Source material: Begin

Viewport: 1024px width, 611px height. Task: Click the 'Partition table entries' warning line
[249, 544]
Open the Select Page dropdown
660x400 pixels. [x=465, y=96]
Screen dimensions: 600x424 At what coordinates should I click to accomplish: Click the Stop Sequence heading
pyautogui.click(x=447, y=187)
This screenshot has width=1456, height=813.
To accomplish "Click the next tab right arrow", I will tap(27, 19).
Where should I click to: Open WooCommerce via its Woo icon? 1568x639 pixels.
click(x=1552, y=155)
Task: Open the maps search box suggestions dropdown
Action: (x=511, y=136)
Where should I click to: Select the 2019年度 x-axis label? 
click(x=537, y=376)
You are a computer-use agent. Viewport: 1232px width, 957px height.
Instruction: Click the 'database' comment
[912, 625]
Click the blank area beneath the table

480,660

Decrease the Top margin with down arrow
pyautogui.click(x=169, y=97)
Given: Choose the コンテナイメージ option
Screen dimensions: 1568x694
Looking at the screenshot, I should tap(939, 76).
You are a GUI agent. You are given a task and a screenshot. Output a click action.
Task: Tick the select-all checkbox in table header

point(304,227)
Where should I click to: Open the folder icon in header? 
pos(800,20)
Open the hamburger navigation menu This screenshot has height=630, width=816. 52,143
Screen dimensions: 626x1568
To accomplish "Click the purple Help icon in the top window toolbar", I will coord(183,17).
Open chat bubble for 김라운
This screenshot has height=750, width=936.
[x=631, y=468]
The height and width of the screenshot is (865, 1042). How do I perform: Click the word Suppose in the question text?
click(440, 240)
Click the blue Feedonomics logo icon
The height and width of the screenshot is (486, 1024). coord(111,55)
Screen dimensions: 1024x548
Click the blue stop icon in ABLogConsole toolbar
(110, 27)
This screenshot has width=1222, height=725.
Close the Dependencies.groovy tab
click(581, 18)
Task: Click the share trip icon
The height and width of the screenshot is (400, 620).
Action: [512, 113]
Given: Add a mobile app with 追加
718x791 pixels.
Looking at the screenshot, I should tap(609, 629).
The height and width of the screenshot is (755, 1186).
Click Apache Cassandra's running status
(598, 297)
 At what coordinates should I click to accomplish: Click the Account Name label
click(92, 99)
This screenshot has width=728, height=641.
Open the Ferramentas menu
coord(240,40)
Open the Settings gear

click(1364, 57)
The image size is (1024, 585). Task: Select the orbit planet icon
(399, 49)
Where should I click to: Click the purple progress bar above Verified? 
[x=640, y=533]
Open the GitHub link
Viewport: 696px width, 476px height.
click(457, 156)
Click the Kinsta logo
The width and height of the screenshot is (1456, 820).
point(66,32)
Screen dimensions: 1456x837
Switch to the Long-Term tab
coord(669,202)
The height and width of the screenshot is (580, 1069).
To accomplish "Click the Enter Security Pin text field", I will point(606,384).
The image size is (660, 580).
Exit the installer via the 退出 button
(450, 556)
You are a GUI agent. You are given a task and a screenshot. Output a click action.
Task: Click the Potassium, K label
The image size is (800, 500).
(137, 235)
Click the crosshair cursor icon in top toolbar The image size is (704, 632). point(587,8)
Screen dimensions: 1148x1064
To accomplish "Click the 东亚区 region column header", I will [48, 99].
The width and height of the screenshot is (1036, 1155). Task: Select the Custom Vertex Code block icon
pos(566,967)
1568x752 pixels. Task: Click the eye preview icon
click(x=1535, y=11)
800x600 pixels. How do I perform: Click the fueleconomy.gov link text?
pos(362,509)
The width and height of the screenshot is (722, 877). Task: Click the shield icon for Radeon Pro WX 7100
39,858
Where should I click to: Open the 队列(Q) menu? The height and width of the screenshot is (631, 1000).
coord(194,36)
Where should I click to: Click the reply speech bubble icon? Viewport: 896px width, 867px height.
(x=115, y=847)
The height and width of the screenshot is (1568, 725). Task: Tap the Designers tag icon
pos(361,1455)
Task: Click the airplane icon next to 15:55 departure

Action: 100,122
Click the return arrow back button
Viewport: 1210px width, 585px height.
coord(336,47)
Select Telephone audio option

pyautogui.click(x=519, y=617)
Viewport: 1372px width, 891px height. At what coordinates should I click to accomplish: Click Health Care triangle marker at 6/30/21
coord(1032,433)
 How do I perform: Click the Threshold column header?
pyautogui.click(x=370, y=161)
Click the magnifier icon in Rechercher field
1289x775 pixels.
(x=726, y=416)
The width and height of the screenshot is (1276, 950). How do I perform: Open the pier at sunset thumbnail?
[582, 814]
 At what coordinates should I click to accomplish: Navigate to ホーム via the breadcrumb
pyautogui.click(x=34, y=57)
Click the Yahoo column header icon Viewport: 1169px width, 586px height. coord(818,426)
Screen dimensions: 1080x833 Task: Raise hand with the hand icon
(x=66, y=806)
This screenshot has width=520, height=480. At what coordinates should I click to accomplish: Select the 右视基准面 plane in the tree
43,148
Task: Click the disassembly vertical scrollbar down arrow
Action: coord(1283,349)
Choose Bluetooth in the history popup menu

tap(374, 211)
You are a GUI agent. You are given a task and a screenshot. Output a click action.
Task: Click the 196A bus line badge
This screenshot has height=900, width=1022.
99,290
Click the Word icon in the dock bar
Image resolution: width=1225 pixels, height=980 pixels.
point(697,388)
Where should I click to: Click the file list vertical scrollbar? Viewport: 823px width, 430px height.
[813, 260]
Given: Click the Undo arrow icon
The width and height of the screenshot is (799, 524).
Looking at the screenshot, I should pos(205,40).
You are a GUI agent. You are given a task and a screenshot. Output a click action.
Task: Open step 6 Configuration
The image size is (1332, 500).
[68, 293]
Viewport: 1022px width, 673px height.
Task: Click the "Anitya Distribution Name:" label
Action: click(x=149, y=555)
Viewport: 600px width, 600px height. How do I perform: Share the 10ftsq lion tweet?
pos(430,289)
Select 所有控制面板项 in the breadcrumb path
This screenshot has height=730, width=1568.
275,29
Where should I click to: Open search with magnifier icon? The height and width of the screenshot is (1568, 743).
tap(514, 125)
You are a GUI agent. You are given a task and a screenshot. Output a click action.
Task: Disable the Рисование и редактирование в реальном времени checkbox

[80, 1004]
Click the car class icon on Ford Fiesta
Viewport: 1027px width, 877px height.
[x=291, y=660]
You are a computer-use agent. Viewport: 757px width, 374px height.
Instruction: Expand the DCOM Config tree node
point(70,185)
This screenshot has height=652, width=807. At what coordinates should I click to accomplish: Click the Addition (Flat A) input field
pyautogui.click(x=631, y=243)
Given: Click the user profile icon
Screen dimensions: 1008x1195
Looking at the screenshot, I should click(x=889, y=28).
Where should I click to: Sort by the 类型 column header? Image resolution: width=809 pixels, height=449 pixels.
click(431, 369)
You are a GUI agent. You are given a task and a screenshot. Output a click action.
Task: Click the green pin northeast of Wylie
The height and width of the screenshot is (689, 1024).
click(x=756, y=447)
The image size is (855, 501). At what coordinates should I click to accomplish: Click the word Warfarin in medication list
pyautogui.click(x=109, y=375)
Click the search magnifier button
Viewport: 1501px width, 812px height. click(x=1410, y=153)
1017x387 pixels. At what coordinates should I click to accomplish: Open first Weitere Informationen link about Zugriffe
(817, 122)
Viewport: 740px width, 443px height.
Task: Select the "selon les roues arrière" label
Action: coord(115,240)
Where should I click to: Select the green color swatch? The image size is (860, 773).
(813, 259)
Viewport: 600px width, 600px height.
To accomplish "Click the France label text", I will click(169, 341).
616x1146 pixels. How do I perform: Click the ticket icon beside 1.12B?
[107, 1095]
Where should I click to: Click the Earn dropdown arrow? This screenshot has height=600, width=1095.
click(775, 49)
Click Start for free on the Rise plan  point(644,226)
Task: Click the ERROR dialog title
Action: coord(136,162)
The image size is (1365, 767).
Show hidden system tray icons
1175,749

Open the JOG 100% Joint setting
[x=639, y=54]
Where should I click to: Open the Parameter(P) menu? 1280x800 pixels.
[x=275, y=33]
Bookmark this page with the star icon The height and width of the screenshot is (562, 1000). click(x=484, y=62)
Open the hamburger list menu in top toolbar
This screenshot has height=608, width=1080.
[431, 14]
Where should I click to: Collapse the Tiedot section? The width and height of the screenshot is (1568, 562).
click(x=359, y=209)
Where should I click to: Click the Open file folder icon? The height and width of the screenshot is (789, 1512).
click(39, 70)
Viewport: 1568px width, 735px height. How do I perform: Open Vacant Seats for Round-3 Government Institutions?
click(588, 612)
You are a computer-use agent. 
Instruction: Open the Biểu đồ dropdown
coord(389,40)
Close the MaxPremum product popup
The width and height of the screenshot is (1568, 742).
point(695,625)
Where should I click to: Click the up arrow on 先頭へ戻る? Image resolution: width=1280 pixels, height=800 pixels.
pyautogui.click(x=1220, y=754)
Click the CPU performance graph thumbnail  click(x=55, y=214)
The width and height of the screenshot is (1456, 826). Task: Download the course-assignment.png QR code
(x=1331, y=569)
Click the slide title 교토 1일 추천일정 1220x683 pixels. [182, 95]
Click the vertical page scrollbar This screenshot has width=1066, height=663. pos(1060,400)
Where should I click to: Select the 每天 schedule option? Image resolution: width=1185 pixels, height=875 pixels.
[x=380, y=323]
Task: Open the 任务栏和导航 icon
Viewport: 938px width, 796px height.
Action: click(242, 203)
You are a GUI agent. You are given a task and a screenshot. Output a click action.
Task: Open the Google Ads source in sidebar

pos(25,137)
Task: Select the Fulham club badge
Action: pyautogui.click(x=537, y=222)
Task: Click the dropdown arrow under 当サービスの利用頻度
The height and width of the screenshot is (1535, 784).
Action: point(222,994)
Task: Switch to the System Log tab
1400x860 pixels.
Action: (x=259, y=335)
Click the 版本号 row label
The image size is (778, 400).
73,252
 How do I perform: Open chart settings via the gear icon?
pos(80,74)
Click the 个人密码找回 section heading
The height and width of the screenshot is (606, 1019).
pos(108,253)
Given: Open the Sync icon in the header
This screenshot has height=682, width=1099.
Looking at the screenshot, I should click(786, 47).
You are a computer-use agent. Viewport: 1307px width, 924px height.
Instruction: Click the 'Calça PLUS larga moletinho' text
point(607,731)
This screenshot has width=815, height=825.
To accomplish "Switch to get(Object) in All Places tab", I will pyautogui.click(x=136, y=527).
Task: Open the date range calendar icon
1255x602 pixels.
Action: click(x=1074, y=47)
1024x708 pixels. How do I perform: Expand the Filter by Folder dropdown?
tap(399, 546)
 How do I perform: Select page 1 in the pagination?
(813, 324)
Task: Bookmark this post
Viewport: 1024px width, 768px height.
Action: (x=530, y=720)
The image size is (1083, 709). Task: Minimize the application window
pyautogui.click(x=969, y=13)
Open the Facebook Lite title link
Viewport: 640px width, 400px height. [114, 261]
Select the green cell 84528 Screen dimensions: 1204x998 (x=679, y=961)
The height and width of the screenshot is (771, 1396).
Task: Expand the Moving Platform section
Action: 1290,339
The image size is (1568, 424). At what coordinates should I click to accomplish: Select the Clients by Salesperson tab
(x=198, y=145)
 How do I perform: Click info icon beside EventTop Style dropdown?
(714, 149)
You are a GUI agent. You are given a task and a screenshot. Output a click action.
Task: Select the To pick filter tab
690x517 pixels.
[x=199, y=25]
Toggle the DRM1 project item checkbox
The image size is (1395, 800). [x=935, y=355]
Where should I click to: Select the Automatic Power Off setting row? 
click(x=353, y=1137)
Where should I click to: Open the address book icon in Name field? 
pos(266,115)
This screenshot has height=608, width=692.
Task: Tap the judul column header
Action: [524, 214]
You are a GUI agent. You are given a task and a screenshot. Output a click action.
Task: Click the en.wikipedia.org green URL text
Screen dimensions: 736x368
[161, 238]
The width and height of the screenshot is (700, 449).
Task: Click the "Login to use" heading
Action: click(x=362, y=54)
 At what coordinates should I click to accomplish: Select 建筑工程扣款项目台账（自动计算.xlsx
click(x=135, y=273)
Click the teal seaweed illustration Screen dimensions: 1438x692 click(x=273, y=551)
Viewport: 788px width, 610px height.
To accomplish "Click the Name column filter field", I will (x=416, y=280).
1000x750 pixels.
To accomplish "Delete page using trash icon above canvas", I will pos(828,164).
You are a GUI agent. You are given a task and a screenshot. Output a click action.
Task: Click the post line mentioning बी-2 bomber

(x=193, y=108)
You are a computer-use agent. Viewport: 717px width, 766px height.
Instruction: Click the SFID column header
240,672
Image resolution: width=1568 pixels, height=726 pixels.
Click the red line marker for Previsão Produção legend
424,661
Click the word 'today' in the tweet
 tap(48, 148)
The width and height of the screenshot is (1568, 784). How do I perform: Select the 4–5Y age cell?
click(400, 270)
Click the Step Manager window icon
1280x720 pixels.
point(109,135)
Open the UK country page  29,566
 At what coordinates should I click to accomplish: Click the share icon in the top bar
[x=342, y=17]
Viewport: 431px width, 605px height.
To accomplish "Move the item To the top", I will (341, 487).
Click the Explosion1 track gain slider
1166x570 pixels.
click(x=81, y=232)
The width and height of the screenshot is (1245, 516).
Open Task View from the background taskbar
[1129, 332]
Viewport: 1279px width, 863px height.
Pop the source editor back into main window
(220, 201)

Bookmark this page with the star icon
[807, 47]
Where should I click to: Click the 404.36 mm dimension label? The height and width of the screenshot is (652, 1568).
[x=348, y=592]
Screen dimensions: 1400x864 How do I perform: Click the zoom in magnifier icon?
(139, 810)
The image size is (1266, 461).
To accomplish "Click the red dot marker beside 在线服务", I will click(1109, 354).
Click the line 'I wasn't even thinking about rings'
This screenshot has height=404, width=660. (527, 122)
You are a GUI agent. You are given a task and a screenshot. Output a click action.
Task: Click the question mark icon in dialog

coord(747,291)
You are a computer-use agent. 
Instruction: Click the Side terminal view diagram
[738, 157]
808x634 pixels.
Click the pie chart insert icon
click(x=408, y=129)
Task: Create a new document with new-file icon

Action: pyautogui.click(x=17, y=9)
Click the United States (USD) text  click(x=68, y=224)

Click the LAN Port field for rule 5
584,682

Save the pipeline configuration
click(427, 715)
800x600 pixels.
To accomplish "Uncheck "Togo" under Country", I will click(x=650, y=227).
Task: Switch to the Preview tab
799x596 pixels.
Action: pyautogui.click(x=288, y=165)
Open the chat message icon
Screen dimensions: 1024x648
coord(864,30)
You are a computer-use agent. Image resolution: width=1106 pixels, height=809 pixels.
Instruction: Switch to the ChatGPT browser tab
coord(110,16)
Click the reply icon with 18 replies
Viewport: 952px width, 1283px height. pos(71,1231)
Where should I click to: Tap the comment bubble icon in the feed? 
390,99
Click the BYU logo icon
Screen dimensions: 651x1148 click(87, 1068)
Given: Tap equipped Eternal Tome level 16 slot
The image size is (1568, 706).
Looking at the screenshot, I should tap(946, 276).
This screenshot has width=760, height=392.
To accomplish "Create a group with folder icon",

Source material: End

## Directions
Please return exactly the lines from the one containing "Task: Create a" through the end of the entries above, adding no other line.

## Result of the task
Task: Create a new document with new-file icon

Action: pyautogui.click(x=17, y=9)
Click the United States (USD) text  click(x=68, y=224)

Click the LAN Port field for rule 5
584,682

Save the pipeline configuration
click(427, 715)
800x600 pixels.
To accomplish "Uncheck "Togo" under Country", I will click(x=650, y=227).
Task: Switch to the Preview tab
799x596 pixels.
Action: pyautogui.click(x=288, y=165)
Open the chat message icon
Screen dimensions: 1024x648
coord(864,30)
You are a computer-use agent. Image resolution: width=1106 pixels, height=809 pixels.
Instruction: Switch to the ChatGPT browser tab
coord(110,16)
Click the reply icon with 18 replies
Viewport: 952px width, 1283px height. pos(71,1231)
Where should I click to: Tap the comment bubble icon in the feed? 
390,99
Click the BYU logo icon
Screen dimensions: 651x1148 click(87, 1068)
Given: Tap equipped Eternal Tome level 16 slot
The image size is (1568, 706).
Looking at the screenshot, I should tap(946, 276).
This screenshot has width=760, height=392.
To accomplish "Create a group with folder icon",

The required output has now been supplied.